Posted on the 29th March 2016 by Hamish Anderson in Founders' blog

banks add hidden costs to international payments which money mover do not

As part of a conference on “The Impact of Competition Powers on Financial Services” I took part in a panel discussion. While the conference’s theme was predominantly legal (it was hosted by Norton Rose Fulbright and attended mostly by lawyers) the theme of my panel was  ‘Fintech: promoting innovation’. The connection here is that fintech represents a serious competitive threat to established financial services companies, and most fintechs will have experienced anti-competitive behaviour from the incumbents

The panel consisted of Giles Andrews, the co-founder and chairman of Zopa, the world’s first peer-to-peer (P2P) lending business, Peter Behrens, a co-founder of Ratesetter, one of the UK’s largest marketplace lending platforms, and Mike Laven, the CEO of Currency Cloud, a cross-border payments provider which services a number of fintech companies. Giles, Pete and Mike are old hands (in the nicest possible way) at panel discussions like this, so it was interesting for me to compare their views with my impressions as the founder of a comparatively new B2B fintech company.
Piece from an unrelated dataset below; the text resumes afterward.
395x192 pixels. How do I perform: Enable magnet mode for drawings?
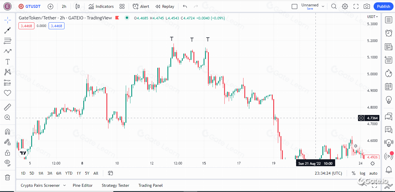pyautogui.click(x=8, y=131)
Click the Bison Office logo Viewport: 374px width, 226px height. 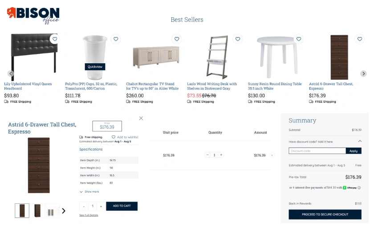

The panel chairman, Guy Lougher, who runs the EU Competition Team at Pinsent Masons, led the panel through a debate which ranged from the nature of innovation in fintech, to the way in which the banks and established financial institutions are responding to the new wave of digital competitors.

I drew the following conclusions from our discussion and the questions raised by the audience:

Innovation in fintech is about putting the customer at the centre of the process, and harnessing technology to deliver financial services in an elegant, appealing and engaging way.

There are three key drivers of fintech innovation – (i) a desire from entrepreneurs to do things better, (ii) a desire from customers for information and control and (iii) a desire from enlightened regulators to promote competition in a way which protects the customer.

People still trust the banks, but are open to alternatives. There is a willingness to move away from obtaining a range of financial services from a single provider to choosing ‘best of breed’ providers for specific services. There was a debate on the panel as to whether or not this situation could persist in the long term, or whether we will start to see services being drawn together again (through corporate relationships and technology linkages).

Fintech needs more control of its own destiny. Fintech companies are absolutely dependent on the banks for the tools which they require to operate (such as corporate and client accounts). The banks and incumbent financial institutions are also the custodians of the technology backbone and payment infrastructure.  Most fintech firms exist to cut the costs and raise transparency for the customers, so the financial incentive for the banks to work with them is small. Without access to accounts and to this technology, fintech’s ability to innovate is limited and may well be stifled completely.

The overall conclusion I took away from the panel discussion was Fintech’s impact on financial services is still insignificant, and we won’t get the true measure of the nature of banks’ response to the challenge from new competitors until our market share has increased.